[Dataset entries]
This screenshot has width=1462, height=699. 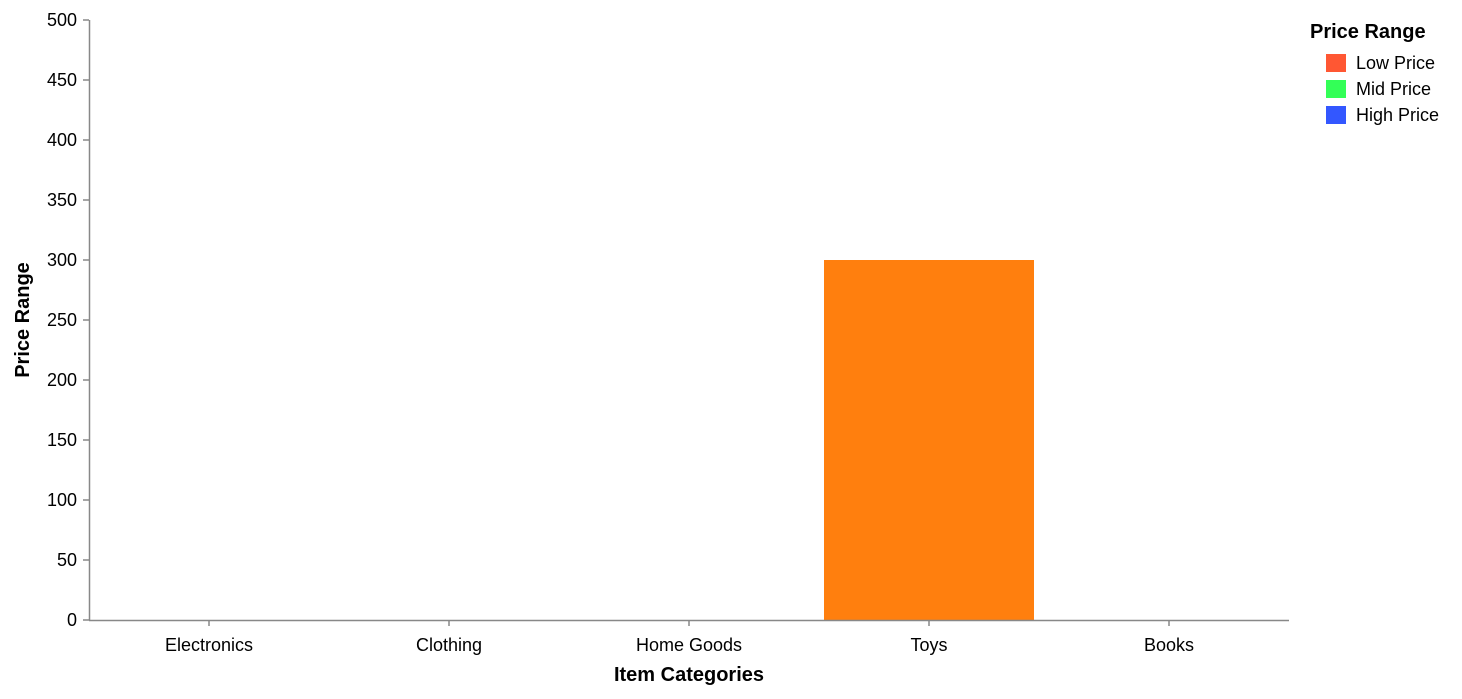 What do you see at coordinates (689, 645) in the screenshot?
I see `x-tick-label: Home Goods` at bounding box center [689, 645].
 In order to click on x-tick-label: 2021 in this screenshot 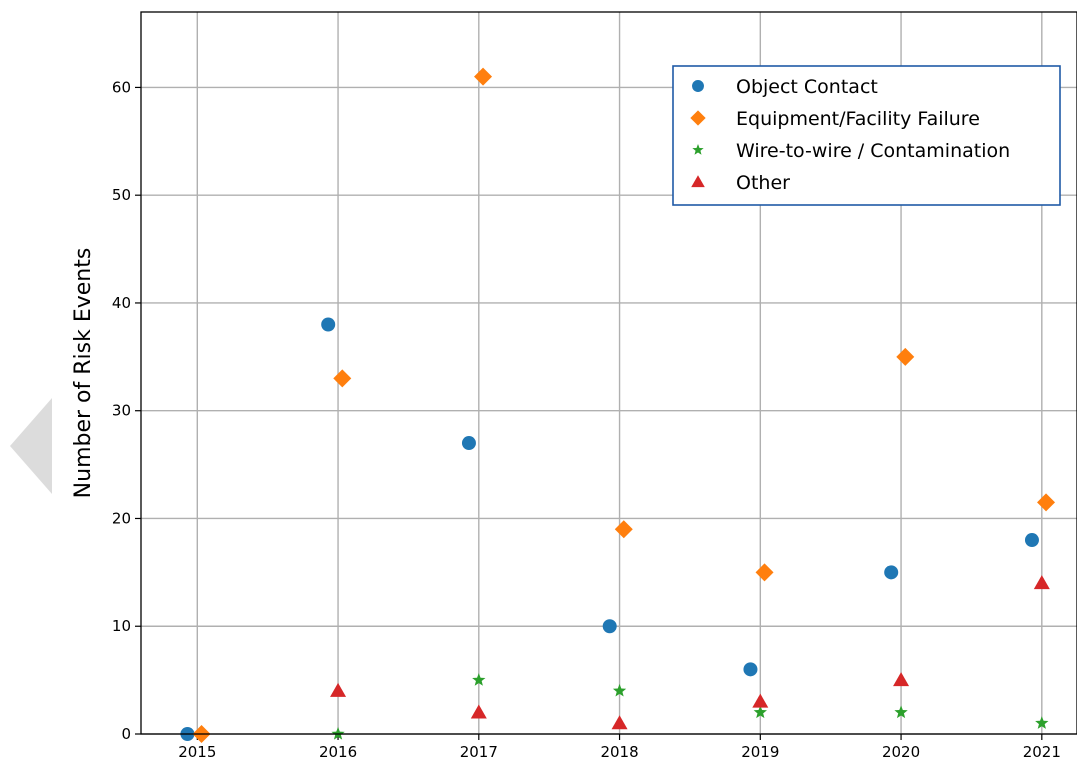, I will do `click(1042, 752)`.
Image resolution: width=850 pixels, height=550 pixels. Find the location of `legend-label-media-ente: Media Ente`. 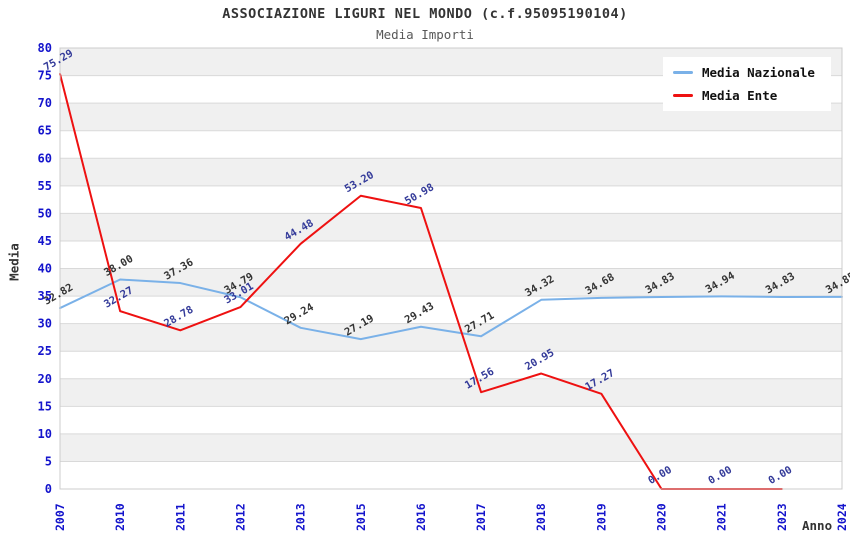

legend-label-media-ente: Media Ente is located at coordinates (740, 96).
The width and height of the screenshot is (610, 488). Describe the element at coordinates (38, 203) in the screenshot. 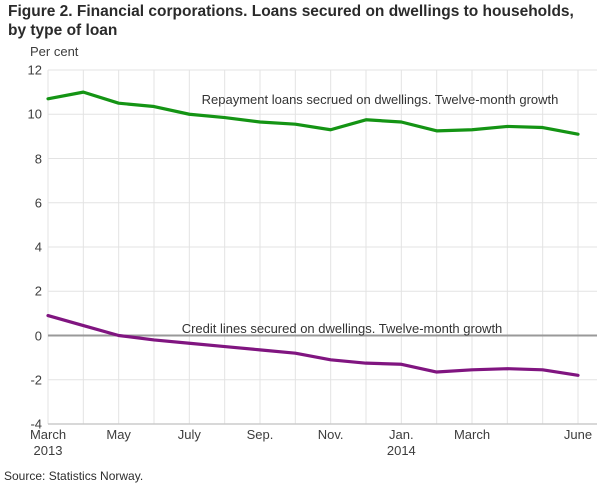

- [Action item]: Please return the rows above verbatim, from the line with "Image resolution: width=850" up to and including the final line of the rows. Leave the pictures out of your answer.

- [The answer]:
Image resolution: width=850 pixels, height=550 pixels. Find the location of `legend-label-media-ente: Media Ente`. 

legend-label-media-ente: Media Ente is located at coordinates (740, 96).
The width and height of the screenshot is (610, 488). Describe the element at coordinates (38, 203) in the screenshot. 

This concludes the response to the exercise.